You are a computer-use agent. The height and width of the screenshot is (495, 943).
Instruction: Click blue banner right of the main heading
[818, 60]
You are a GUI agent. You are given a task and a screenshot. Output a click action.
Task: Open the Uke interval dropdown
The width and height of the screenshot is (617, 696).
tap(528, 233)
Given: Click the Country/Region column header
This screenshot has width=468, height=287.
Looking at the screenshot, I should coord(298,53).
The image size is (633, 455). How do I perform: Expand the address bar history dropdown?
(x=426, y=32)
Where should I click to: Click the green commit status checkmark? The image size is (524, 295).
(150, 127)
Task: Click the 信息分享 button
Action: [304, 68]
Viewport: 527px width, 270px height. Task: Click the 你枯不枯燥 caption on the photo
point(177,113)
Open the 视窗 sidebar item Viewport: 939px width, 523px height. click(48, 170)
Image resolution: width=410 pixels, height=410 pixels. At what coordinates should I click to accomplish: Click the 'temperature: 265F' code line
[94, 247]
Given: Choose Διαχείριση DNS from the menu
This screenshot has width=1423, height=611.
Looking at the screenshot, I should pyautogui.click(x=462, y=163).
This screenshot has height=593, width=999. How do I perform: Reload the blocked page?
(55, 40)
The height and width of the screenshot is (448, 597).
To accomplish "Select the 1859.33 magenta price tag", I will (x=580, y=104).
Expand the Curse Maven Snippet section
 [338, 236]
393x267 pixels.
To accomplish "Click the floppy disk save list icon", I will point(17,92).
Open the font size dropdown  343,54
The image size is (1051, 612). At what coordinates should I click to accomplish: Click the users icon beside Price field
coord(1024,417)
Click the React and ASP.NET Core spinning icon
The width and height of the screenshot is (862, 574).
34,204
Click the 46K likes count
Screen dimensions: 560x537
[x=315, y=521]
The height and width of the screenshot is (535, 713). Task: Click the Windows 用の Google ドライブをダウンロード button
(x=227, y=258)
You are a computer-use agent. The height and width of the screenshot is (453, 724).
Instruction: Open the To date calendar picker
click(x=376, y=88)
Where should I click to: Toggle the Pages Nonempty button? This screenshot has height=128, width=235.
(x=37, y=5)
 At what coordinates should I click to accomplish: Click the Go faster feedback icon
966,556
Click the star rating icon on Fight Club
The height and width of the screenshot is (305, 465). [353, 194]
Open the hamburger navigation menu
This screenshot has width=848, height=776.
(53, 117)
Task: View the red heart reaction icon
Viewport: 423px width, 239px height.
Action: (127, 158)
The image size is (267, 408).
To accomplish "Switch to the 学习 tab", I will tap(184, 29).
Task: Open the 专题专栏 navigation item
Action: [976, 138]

_ _ _ _ _

How to complete this task →
From the entries above, return exactly the line containing "Screen dimensions: 560x537", the line containing "is (453, 724).", and all lines between, and nothing else.

Solution to the problem →
Screen dimensions: 560x537
[x=315, y=521]
The height and width of the screenshot is (535, 713). Task: Click the Windows 用の Google ドライブをダウンロード button
(x=227, y=258)
You are a computer-use agent. The height and width of the screenshot is (453, 724).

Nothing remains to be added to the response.